**Texte fourni**.
* * * * * * * * *
Louis, comte de Frontenac a écrit :
... Quel édifice en construction à l'heure actuelle peut rivaliser avec cet exemple de démesure, de génie et de folie à la fois?
Je me permets de réactiver ce fil après un long temps de sommeil.
Louis, comte de Frontenac a écrit :
... Ce qui m'impressionne dans cet édifice c'est que c'est le dernier exemple de cathédrale en construction qui existe, les autres ayant été achevées (où le chantier ayant été interrompu). Je n'ai pas encore eu la chance de la visiter mais il me tarde de la voir achevée (vers 2026-2030) ... J'espère pouvoir avoir la chance de voir un jour le résultat achevé!
Vous avez mille fois raison ! C'est une bonne occasion de comprendre l'histoire en regardant le présent.
Tout d'abord, une petite précision : il ne s'agit pas d'une cathédrale, mais d'une église votive appelée à devenir basilique (je n'insiste pas sur ces points de terminologie, évoqués ailleurs sur ce forum). Néanmoins, l'observation de sa construction est particulièrement instructive pour comprendre ce qu'on appelle (bien trop vite) le siècle des cathédrales :
- un chantier gigantesque, sur plusieurs générations : nulle personne vivante n'en aura vue la réalisation de bout en bout (un concept bien surprenant dans notre époque d'immédiateté),
- un projet visionnaire, lancé par un architecte génial mais qui, en même temps, n'a pas encore pris le temps de valider tous les moyens techniques de sa mise en oeuvre,
- des interruptions de chantiers, des reprises, des maîtres d'oeuvre successifs, toujours dans le respect d'un plan directeur défini une bonne fois pour toutes, et toujours avec des inconnues techniques,
- entre temps, une évolution des techniques et des savoir-faire, face à une interrogation récurrente, qui débouche d'un coup sur un nouveau coup de génie,
- et toujours le respect de la charte de départ ...
* * * * * * * * *
**Exercices**.
1 > Imprimez le texte fourni en commençant par « Je me permets » et en continuant jusqu'à « regardant le présent. ».
2 > D'après le texte fourni, de quel type d'édifice s'agit-il réellement, plutôt que d'une cathédrale ?
3 > Énumérez tous les points de la liste à tirets du texte fourni qui présentent ce que la construction de l'édifice permet de comprendre du « siècle des cathédrales ».

**Extraits d'enregistrements**.
* * * * * * * * *
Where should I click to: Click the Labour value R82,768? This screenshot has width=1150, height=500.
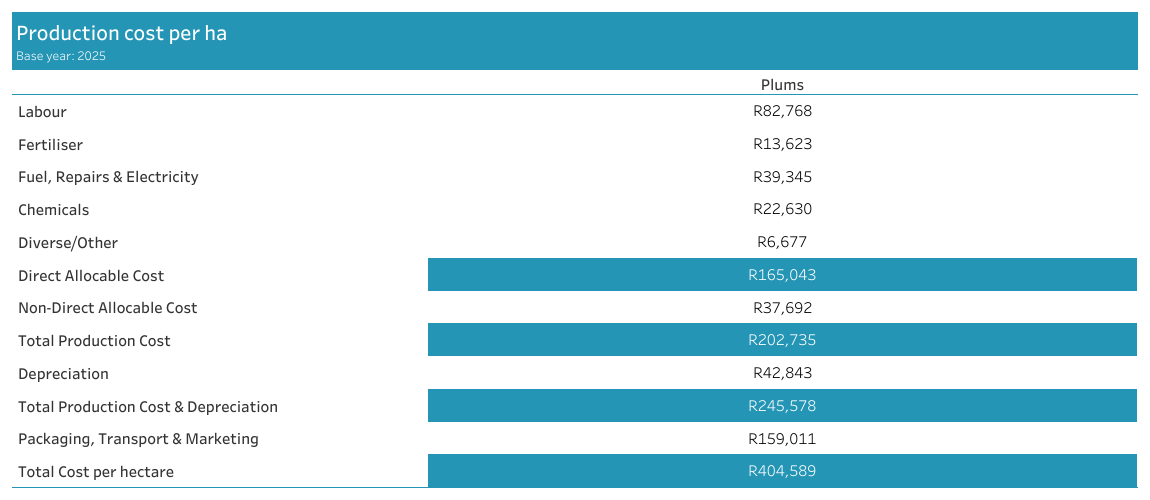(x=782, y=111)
* * * * * * * * *
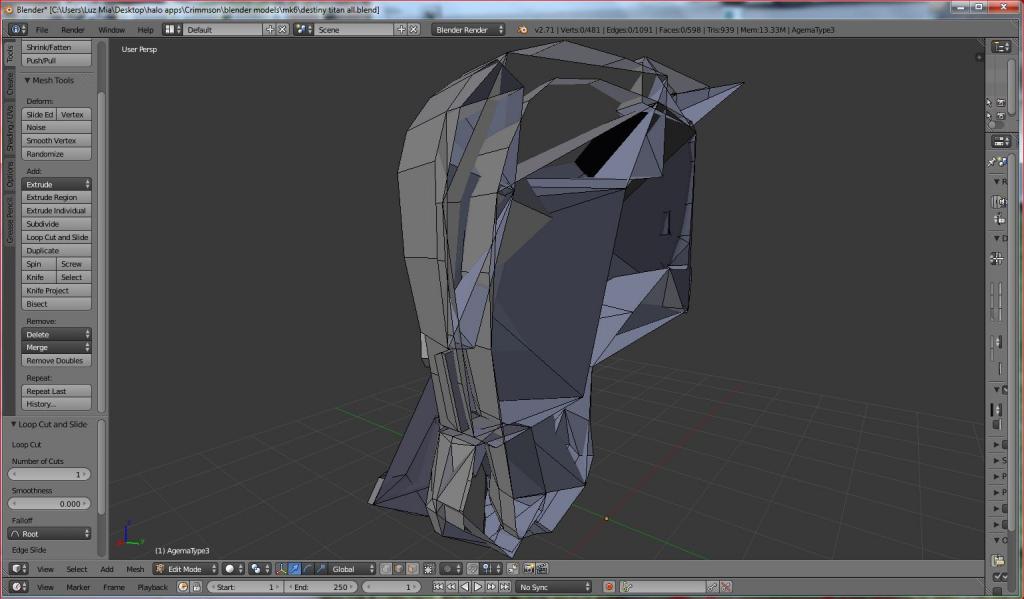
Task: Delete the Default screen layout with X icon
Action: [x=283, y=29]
* * * * * * * * *
**Corrigé détaillé**.
1 >
Je me permets de réactiver ce fil après un long temps de sommeil.
Louis, comte de Frontenac a écrit :
... Ce qui m'impressionne dans cet édifice c'est que c'est le dernier exemple de cathédrale en construction qui existe, les autres ayant été achevées (où le chantier ayant été interrompu). Je n'ai pas encore eu la chance de la visiter mais il me tarde de la voir achevée (vers 2026-2030) ... J'espère pouvoir avoir la chance de voir un jour le résultat achevé!
Vous avez mille fois raison ! C'est une bonne occasion de comprendre l'histoire en regardant le présent.

2 > Il s'agit d'une église votive appelée à devenir basilique.

3 >
- Un chantier gigantesque, sur plusieurs générations, dont nulle personne vivante n'aura vu la réalisation de bout en bout.
- Un projet visionnaire, lancé par un architecte génial qui n'a pas encore pris le temps de valider tous les moyens techniques de sa mise en oeuvre.
- Des interruptions de chantiers, des reprises et des maîtres d'oeuvre successifs, toujours dans le respect d'un plan directeur défini une bonne fois pour toutes et toujours avec des inconnues techniques.
- Entre-temps, une évolution des techniques et des savoir-faire face à une interrogation récurrente, qui débouche d'un coup sur un nouveau coup de génie.
- Toujours le respect de la charte de départ.